(TASK PROMPT)
Each line that has the string "click" must be copied from the records below.

(MATERIAL SUPPLIED)
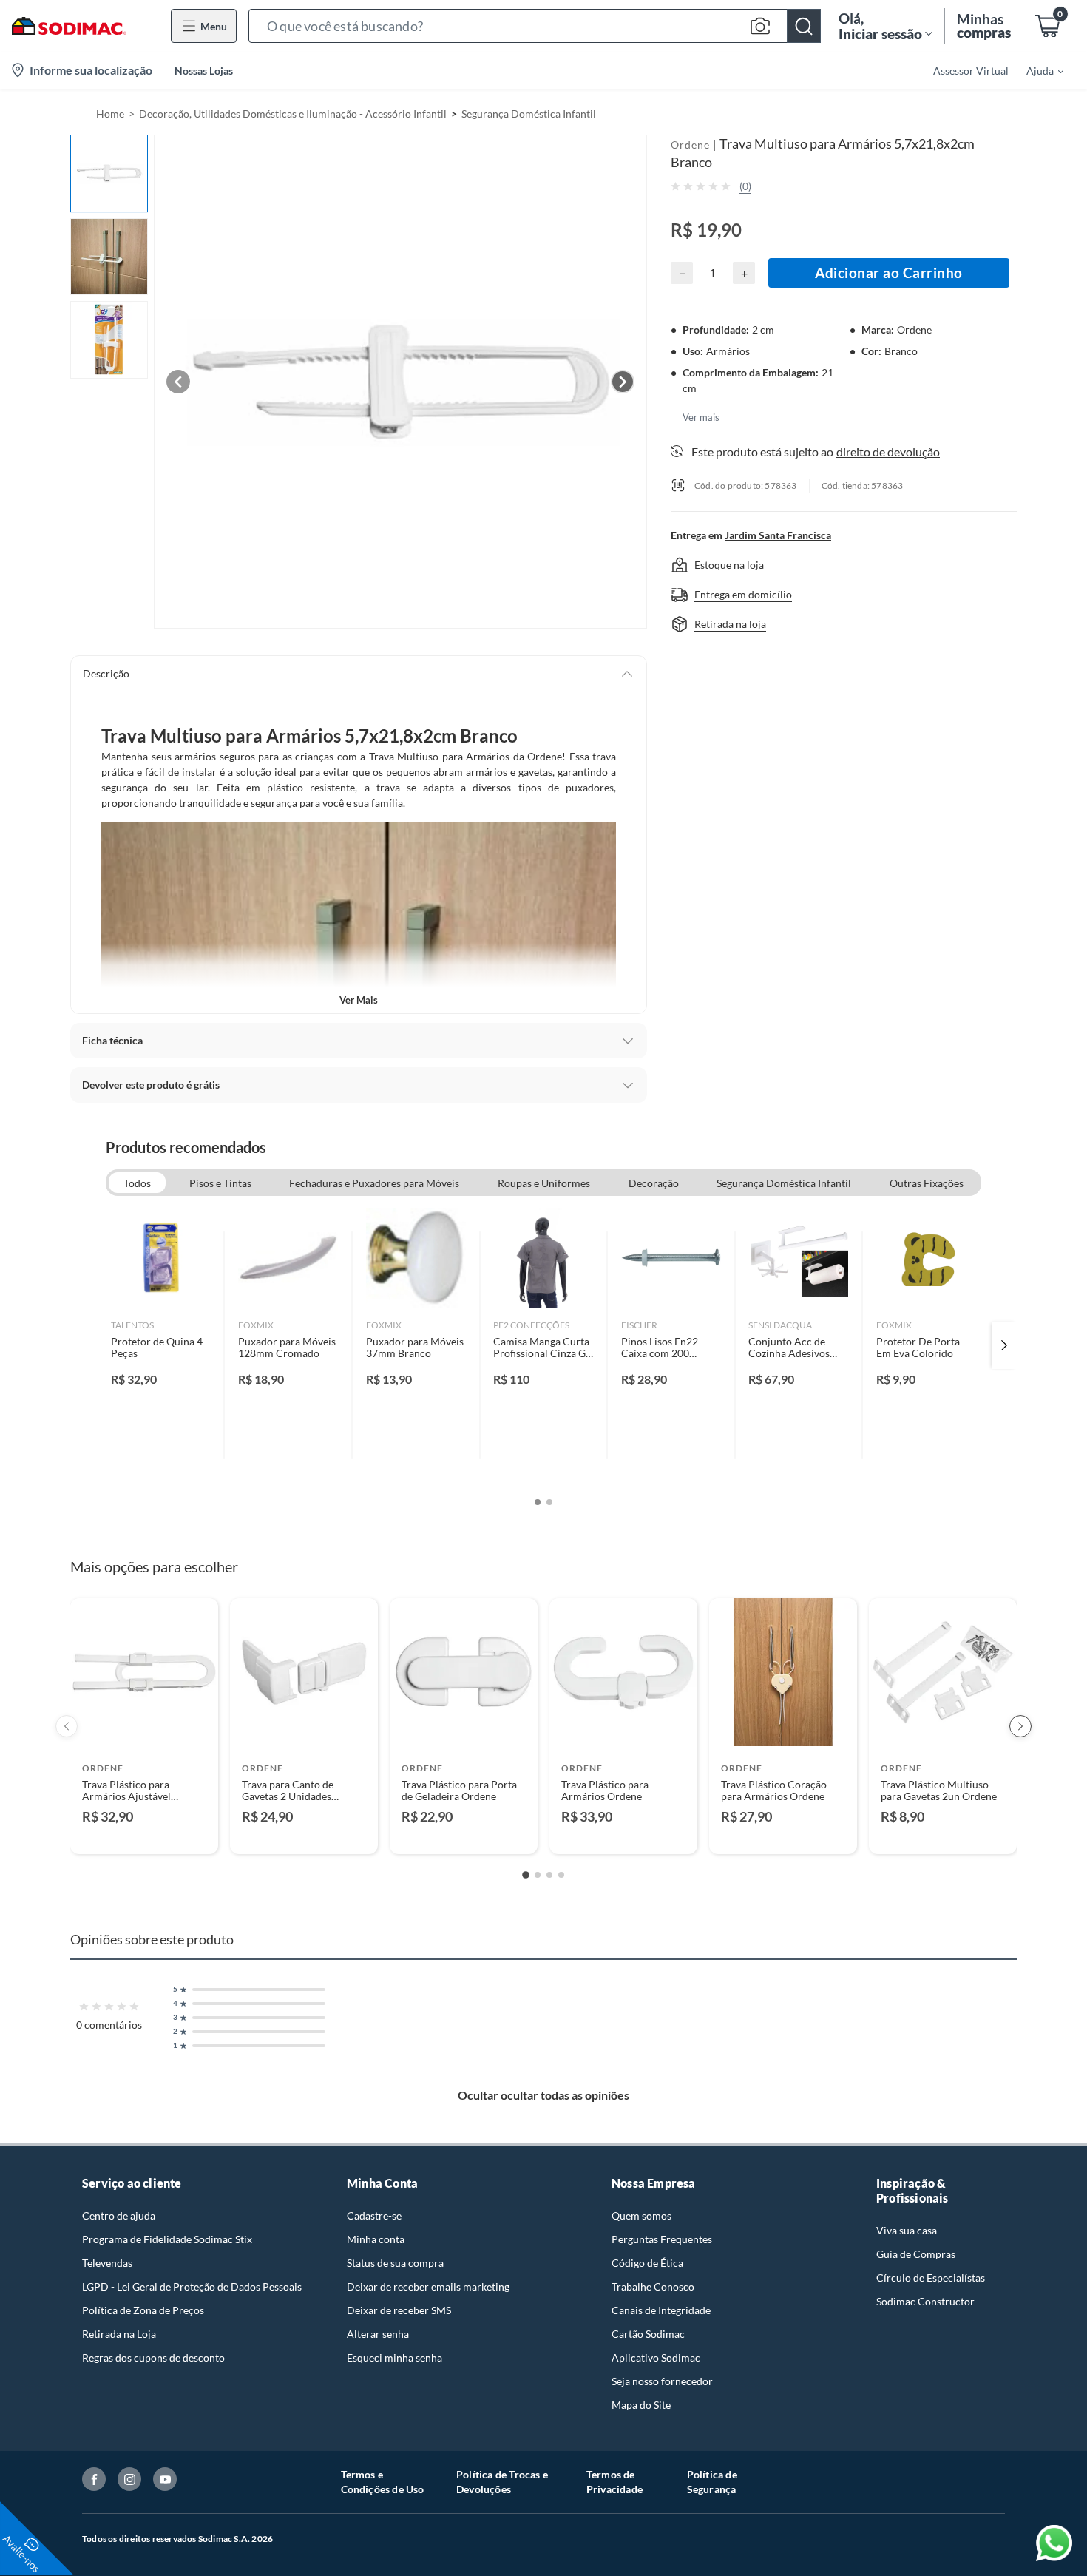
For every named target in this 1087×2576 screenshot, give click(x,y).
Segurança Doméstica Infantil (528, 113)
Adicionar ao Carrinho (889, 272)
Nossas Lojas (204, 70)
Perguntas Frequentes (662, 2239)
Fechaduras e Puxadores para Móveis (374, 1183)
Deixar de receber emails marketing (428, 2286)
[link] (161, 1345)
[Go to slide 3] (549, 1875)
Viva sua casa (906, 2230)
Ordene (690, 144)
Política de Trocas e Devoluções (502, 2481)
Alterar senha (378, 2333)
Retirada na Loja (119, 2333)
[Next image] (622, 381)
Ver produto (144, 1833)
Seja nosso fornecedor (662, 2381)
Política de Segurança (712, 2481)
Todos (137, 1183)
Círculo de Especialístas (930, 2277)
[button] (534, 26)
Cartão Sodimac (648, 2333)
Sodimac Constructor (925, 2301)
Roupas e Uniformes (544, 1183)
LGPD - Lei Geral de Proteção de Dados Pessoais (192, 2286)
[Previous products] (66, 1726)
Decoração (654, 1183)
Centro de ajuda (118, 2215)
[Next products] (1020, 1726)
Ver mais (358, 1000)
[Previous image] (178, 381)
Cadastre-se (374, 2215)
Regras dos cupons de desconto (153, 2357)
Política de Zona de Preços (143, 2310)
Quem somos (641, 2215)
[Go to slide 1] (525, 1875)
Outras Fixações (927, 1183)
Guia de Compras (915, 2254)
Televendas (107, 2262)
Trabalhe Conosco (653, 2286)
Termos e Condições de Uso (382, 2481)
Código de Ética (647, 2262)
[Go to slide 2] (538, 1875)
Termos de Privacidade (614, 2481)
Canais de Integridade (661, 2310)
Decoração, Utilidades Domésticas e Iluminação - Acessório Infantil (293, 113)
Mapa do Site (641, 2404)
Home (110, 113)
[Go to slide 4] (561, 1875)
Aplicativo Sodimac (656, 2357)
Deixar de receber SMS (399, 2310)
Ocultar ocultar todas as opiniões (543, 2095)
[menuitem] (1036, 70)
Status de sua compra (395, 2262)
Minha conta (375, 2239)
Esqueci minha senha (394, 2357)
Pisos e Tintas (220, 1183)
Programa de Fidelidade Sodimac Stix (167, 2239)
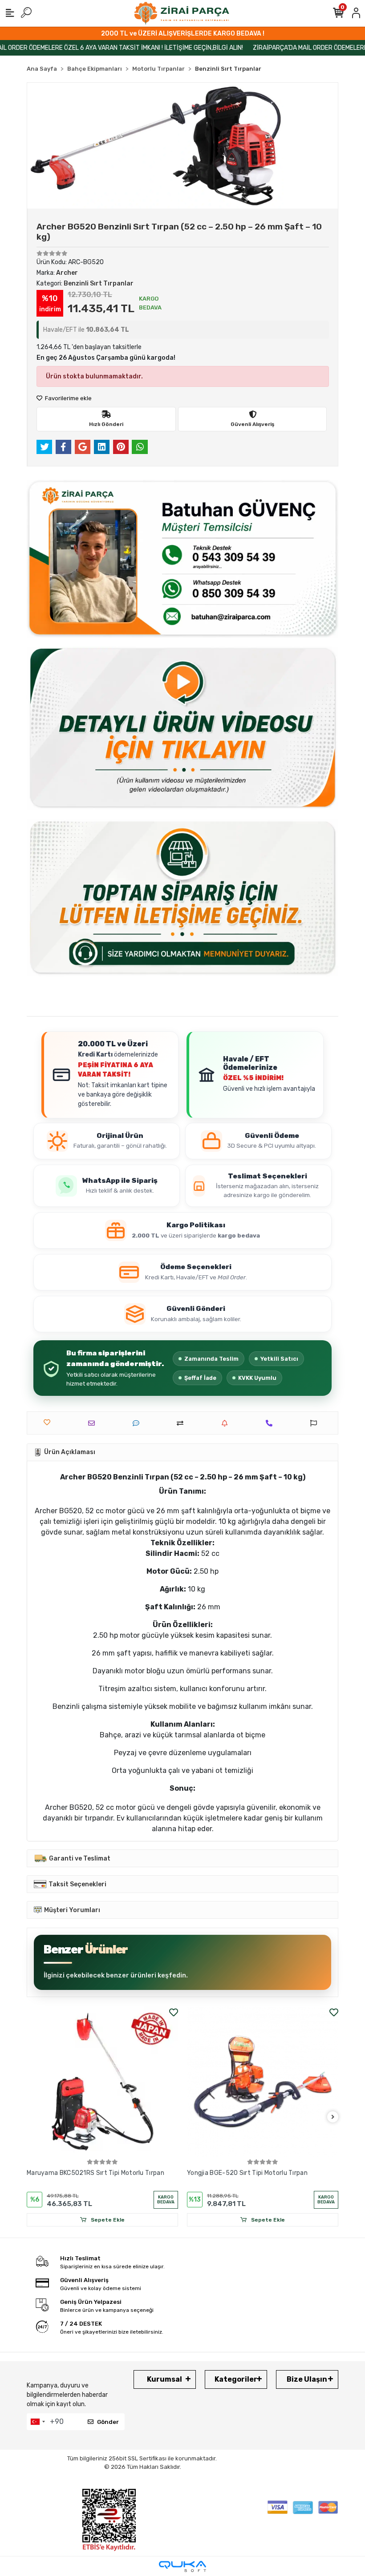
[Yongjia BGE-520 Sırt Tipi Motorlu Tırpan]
--
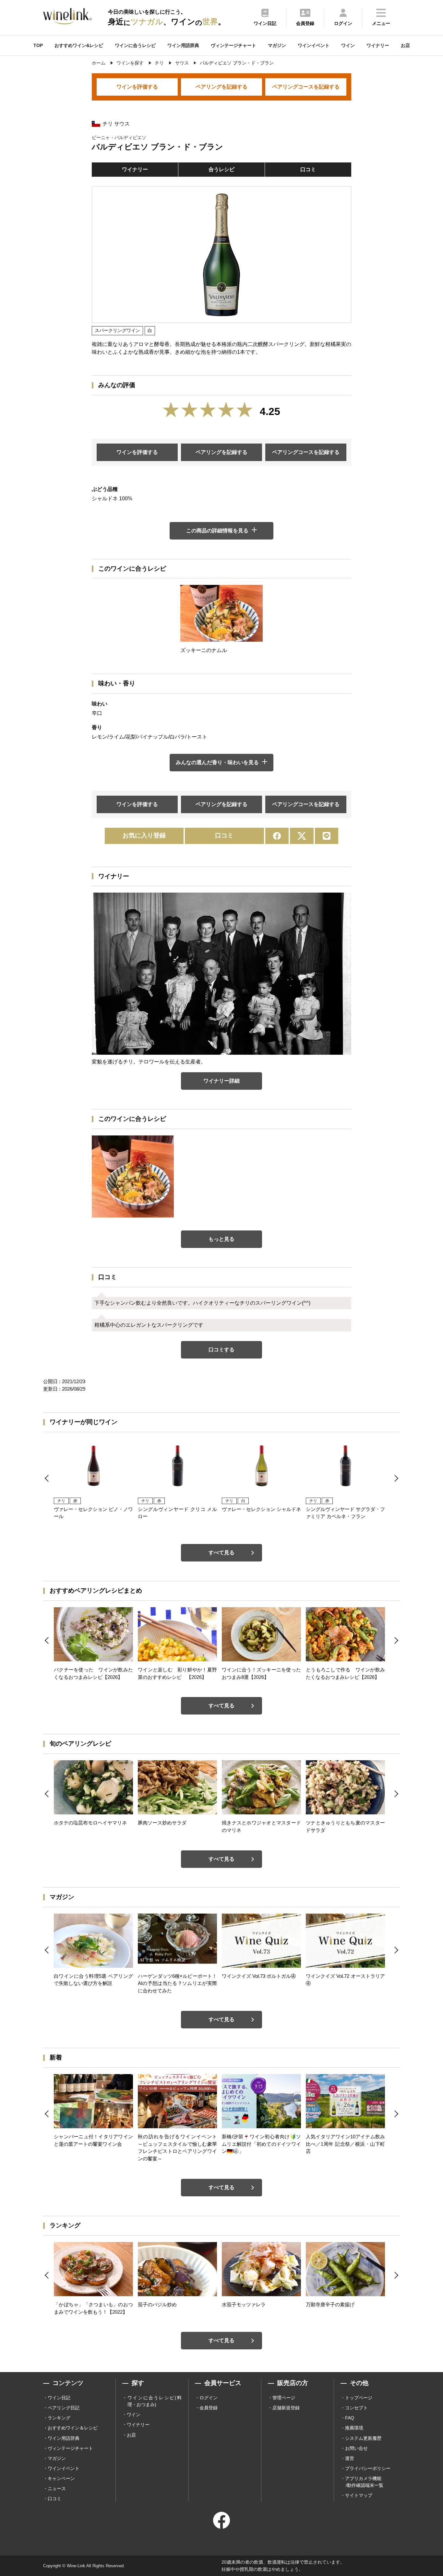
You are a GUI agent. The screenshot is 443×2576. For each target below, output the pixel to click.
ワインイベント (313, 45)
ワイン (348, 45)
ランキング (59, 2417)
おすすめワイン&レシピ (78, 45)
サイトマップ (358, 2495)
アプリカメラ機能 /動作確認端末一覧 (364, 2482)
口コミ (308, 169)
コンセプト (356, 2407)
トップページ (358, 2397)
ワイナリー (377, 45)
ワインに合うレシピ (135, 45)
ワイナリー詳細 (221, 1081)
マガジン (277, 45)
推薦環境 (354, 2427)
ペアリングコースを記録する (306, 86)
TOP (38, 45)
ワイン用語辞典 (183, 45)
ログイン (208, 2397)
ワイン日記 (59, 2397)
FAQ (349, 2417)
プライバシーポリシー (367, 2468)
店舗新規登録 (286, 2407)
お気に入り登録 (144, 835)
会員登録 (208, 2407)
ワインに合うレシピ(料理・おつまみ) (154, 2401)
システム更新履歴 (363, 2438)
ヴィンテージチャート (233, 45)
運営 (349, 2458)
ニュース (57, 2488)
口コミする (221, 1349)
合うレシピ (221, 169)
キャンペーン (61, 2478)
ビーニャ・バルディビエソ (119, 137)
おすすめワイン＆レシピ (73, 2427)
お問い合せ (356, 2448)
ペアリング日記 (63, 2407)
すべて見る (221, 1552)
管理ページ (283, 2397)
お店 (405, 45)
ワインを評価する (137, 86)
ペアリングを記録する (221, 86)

(ANSWER TO THIS EXERCISE)
For every named target in this 1087×2576 screenshot, give click(x,y).
You are a GUI agent. The screenshot is 443×2576. For each target below, output the pixel to click.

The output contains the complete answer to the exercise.